Ces feux de ta pensée étaient les lueurs pures,
Ces ombres, du passé les magiques figures,
J’ai tressailli de joie en voyant nos grandeurs.
Il est donc vrai que l’homme est monté par lui-même
Jusqu’aux sommets glacés de sa vaste raison,
Qu’il y peut vivre en paix sans plainte et sans blasphème,
Et mesurer le monde et sonder l’horizon.
Il sait que l’univers l’écrase et le dévore ;
Plus grand que l’univers qu’il juge et qui l’ignore,
Le Berger a lui-même éclairé sa maison.[1]


Et voici le fragment de prose et de vers, très probablement, contemporain, un peu antérieur peut-être, parce qu’il reprend le premier vers de la première strophe, ébauche ceux qui devaient suivre, et donne le canevas du poème entier. Ce texte[2] est écrit sur un feuillet de 21 cm. sur 13 ; il comprend vingt lignes au recto, vingt-quatre au verso ; il est tracé, d’une plume très fine, à l’encre bleue, sauf les dernières lignes, qui sont à l’encre noire et d’une plume différente.

Vers détachés de la Réponse d’Éva (août 1843) :

[Ta voix m’a fait comprendre…] [Le vrai sens de la vie est devant moi]. Le rideau s’est levé devant mes yeux débiles.

[J’ai compris l’existence et mon cœur a frémi.]
J’ai tressailli de joie en voyant nos grandeurs.

Ah ! Que devant tout homme que [suivra sa pensée] dont l’âme vaudra les âmes que tu loues et qui ressemblera à ceux que tu me montres, que devant tout homme pareil la femme soumise s’agenouille et s’incline en versant ses trésors[3] comme la belle reine aux pieds de Salomon.

Jésus, notre seigneur, fils de l’homme, a pris sur lui, mais en vain, de demander la lumière et la certitude à Dieu. Si Dieu [la lui] l’a refusée à celui qui nous représente par ses souffrances et sa croix ;

[C’est que] notre devoir est de [gémir] nous résigner au doute, mais de nous tendre la main mutuellement dans notre prison et notre exil. Que les hommes se rapprochent donc, et [que notre] qu’ils laissent à jamais le soin inutile des philosophies et renoncent à pénétrer un ciel toujours voilé.

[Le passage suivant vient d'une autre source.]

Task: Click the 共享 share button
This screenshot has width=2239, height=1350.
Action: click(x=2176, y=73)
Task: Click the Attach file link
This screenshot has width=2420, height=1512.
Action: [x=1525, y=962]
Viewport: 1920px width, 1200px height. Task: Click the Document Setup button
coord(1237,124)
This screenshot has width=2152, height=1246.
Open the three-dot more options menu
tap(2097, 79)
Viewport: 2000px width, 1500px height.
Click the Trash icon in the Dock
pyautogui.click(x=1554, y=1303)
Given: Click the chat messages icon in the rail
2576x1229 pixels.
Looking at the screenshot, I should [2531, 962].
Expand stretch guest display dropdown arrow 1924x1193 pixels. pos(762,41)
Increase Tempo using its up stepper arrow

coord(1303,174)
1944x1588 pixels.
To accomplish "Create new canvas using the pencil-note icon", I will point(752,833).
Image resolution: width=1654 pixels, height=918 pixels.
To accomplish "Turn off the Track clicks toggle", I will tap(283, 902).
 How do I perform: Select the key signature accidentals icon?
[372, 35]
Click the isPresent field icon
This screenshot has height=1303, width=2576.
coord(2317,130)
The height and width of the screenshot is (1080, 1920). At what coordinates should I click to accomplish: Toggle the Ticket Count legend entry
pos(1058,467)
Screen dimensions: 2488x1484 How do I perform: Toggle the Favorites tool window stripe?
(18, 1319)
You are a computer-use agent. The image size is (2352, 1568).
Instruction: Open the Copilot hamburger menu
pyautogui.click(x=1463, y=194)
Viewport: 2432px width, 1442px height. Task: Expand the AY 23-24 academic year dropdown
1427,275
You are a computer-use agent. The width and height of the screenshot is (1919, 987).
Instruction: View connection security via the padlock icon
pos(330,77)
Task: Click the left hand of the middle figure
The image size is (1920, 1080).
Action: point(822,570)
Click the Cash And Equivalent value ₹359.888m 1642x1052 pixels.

Que le travail joyeux nous passionne et nous emporte. Le monde est encore à conquérir sur la Barbarie.

  1. Nous avons publié déjà les sept premiers vers dans La Pensée politique et sociale d’Alfred de Vigny, p. 235., et les sept premiers dans Alfred de Vigny, p. 219.
  2. Nous en avons publié quelques lignes dans La Pensée politique… p. 235-236.
  3. Souligné dans le texte.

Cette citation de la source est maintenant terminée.